--- WHAT IS NEEDED ---
Rewrite each line of the listing below as a row in a Markdown table with the columns Row and Listing line, skipping any blank lines. Leave the pictures out of the table.

--- RECORDS ---

○ ○ ○ ○ ○

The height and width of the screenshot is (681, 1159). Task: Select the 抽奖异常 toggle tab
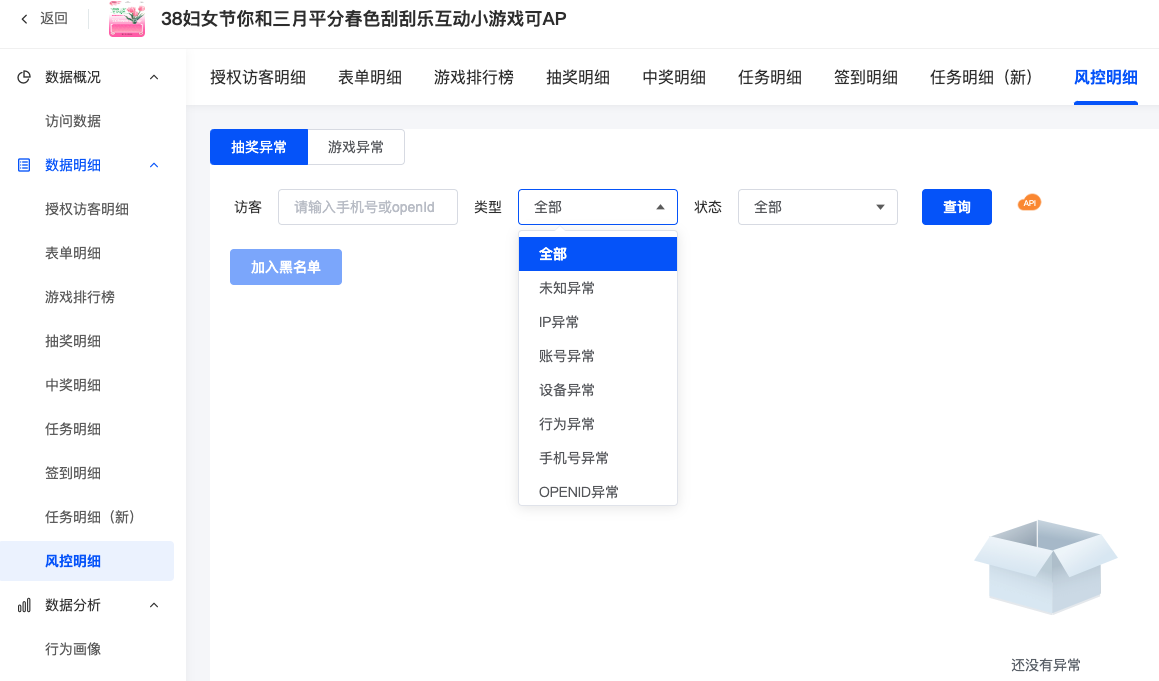tap(259, 147)
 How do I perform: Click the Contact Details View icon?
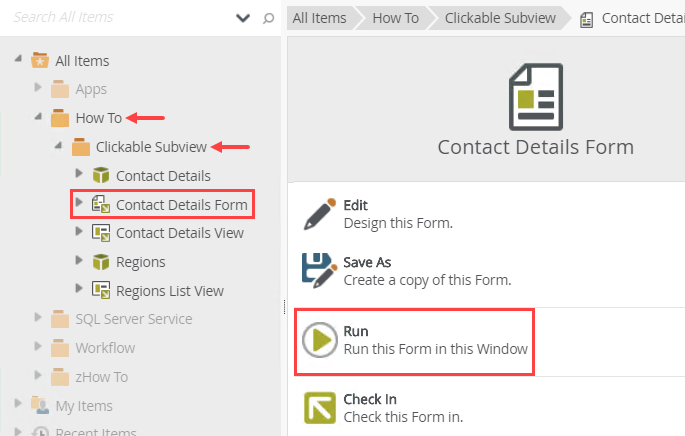coord(100,233)
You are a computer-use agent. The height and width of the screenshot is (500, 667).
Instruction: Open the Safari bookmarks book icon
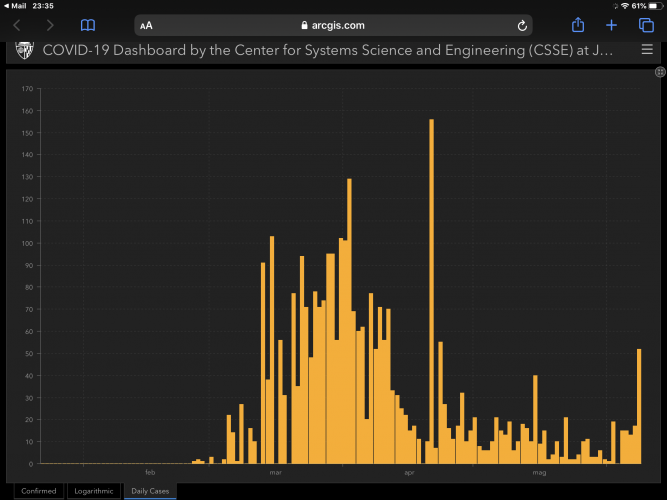pos(88,25)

○ ○ ○ ○ ○

--- TASK SOLUTION ---
| Row | Listing line |
|---|---|
| 1 | The height and width of the screenshot is (681, 1159). Task: Select the 抽奖异常 toggle tab |
| 2 | tap(259, 147) |
| 3 |  How do I perform: Click the Contact Details View icon? |
| 4 | coord(100,233) |
| 5 | You are a computer-use agent. The height and width of the screenshot is (500, 667). |
| 6 | Instruction: Open the Safari bookmarks book icon |
| 7 | pos(88,25) |